> [Work required]:
Reproduce the records word for word, starting at the line that contains "This screenshot has" and ending at the end of the records, with both ends included. Leave the pictures out of your answer.

** Start of Given information **

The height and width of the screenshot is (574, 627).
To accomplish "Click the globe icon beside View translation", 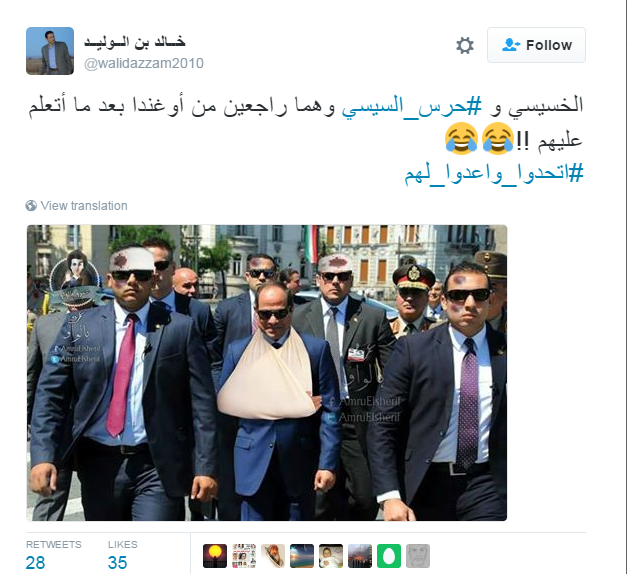I will tap(31, 206).
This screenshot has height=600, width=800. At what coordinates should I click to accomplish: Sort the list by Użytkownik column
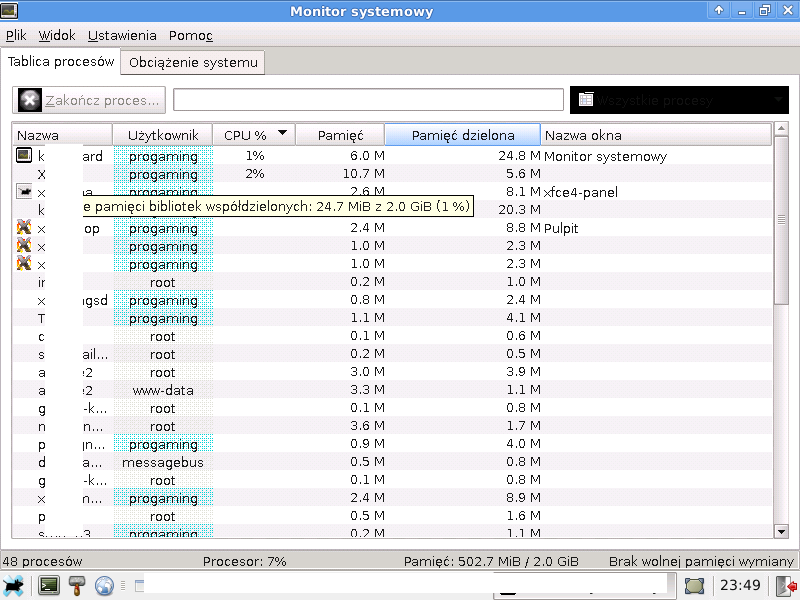162,135
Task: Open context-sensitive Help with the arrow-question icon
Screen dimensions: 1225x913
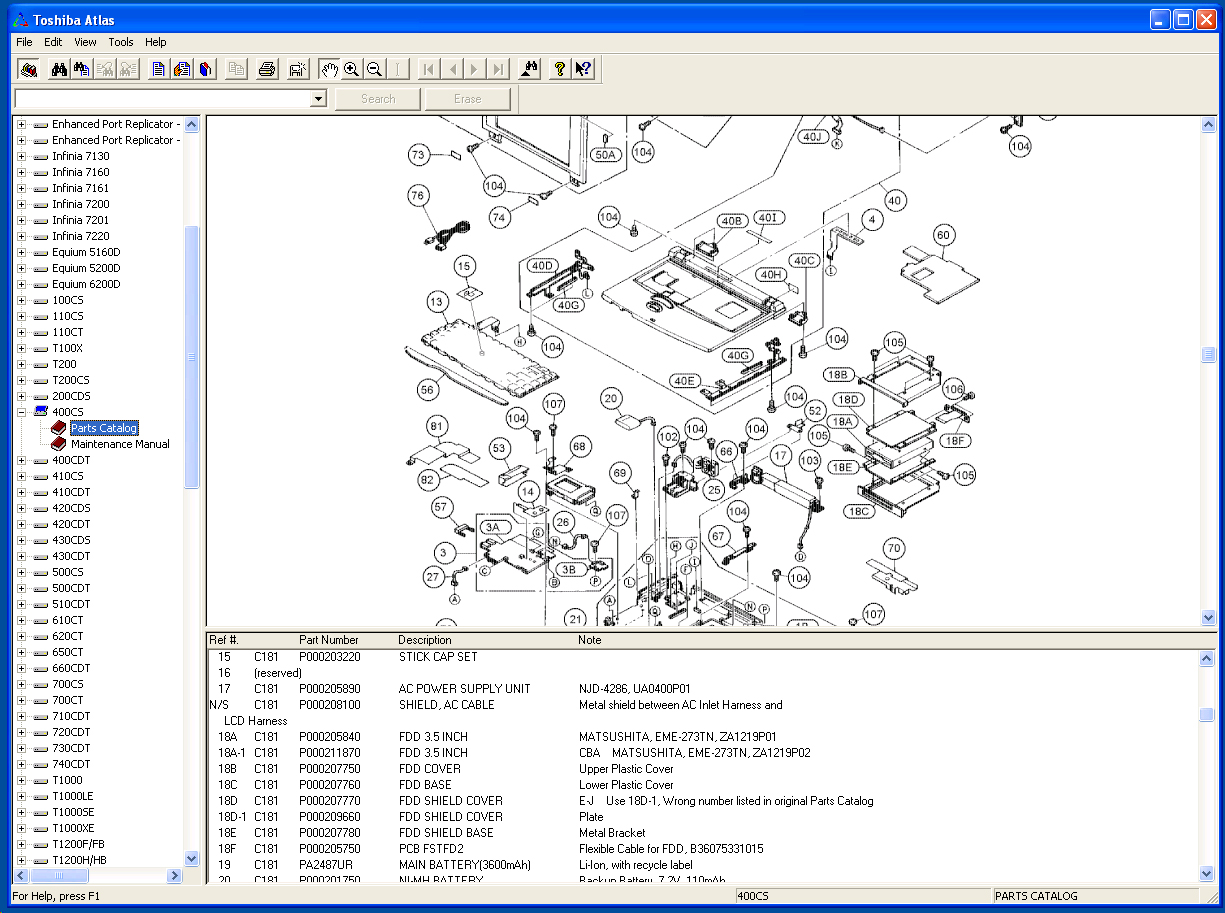Action: click(583, 68)
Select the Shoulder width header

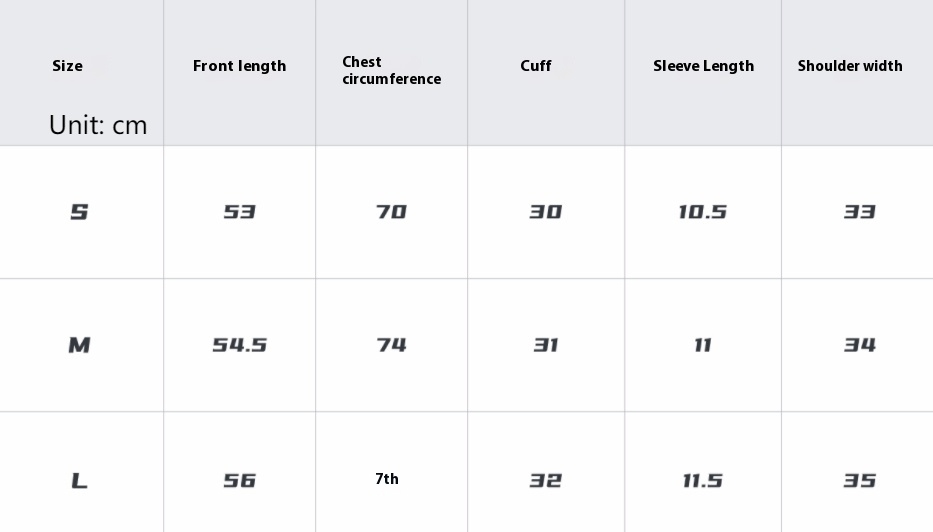point(850,66)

** End of Given information **

> [Task result]:
This screenshot has height=600, width=800. At what coordinates should I click to accomplish: Sort the list by Użytkownik column
162,135
Task: Open context-sensitive Help with the arrow-question icon
Screen dimensions: 1225x913
Action: click(583, 68)
Select the Shoulder width header

point(850,66)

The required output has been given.